MTA needs up to $92B for transit upgrades, maintenance through 2029, report says

US

The state’s top fiscal watchdog is warning that the MTA’s need for construction projects and maintenance may be bigger than the agency’s wallet will allow.

In a report released on Thursday, state Comptroller Thomas DiNapoli estimated that the MTA’s next five-year capital plan, which is expected to be released this month, could cost as much as $92.2 billion. And that doesn’t include the $15 billion hole in the agency’s current capital plan caused by Gov. Kathy Hochul’s order to pause congestion pricing.

The MTA’s capital plans, which are released every five years, lay out a laundry list of construction projects designed to either keep the agency’s mass transit infrastructure running or expand service. The next plan, which will run from 2025 through 2029, could include money for the proposed Interborough Express light rail line between Brooklyn and Queens, an expansion of Penn Station, as well as dozens of subway accessibility projects. It could include a new order of subway cars to replace the 50-year-old trains currently running in the system, as well as new, modern buses.

“The choices made in the next capital plan will reverberate for New Yorkers in the region for years to come, impacting comfort, safety, reliability and frequency of the system,” the comptroller’s report said.

The report estimated the capital plan could cost as little as $57.8 billion, and urged the MTA to save money by prioritizing essential maintenance work that keeps the existing transit system operational over the construction of new lines like the Interborough Express.

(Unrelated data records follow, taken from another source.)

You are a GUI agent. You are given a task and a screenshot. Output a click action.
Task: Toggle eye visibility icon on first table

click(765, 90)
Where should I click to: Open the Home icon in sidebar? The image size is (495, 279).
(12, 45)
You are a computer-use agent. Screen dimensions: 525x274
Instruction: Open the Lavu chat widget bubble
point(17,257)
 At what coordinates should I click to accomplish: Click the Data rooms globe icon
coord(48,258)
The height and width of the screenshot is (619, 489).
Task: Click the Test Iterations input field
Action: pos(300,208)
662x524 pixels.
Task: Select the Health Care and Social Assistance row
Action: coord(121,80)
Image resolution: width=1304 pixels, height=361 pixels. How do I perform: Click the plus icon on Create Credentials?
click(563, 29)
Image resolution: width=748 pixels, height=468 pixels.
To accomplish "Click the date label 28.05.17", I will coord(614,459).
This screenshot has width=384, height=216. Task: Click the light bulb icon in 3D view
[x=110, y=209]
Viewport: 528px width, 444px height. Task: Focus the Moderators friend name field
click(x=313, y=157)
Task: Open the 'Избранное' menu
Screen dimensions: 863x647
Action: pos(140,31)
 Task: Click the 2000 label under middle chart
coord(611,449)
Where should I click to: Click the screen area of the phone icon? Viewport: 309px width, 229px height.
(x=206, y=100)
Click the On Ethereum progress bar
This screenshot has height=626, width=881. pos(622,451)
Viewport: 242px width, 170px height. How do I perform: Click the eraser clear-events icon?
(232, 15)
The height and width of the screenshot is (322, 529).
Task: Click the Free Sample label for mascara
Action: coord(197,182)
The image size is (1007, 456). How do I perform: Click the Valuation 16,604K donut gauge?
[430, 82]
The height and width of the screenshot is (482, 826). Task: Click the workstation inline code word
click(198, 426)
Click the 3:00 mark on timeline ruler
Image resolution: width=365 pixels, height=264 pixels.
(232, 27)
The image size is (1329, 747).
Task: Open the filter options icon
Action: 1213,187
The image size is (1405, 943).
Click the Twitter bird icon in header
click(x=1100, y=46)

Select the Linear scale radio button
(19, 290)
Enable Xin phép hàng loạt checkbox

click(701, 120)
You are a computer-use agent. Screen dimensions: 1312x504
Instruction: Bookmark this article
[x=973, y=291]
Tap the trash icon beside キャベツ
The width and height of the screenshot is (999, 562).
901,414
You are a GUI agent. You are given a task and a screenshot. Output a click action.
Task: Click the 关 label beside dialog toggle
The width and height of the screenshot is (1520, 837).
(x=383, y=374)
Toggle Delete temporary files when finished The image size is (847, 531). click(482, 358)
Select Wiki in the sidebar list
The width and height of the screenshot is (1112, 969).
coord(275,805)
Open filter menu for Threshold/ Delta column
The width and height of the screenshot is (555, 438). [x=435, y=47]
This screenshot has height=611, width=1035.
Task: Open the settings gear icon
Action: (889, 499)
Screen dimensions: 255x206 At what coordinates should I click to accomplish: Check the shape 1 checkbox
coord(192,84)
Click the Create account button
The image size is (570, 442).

The MTA’s current capital plan, which runs from 2020 through 2024, came with a $51.5 billion price tag when it was released in 2019, but the figure has since grown to $54.8 billion.

DiNapoli pointed out that state lawmakers not only need to figure out how to fill the hole in the current plan left by Hochul’s congestion pricing pause — but also how to fund the next one.

“The analysis finds that the MTA will likely have more in needs, including system improvement and expansion, than funds available,” DiNapoli wrote.

A funding shortfall would harm the city’s mass transit service, according to the report.

“While a slowdown in investment would not be a new phenomenon for the MTA, it would have compounding effects on the system’s state of good repair and services provided over time,” the report stated.

DiNapoli suggested that the state go back to its familiar sources for the MTA, and floated a slew of tax hikes to meet the agency’s funding needs. He said increases to the state’s internet sales tax, payroll mobility tax, corporate franchise surcharge, petroleum business tax and mansion tax should all be on the table.

Even with all those hikes, the comptroller said the state may need to come up with another new tax to cover the MTA’s construction costs.

“We appreciate this serious analysis from the comptroller, and intend to lay out a detailed capital plan this month that will follow the same needs-based approach taken in his report,” MTA spokesperson John McCarthy wrote in a statement.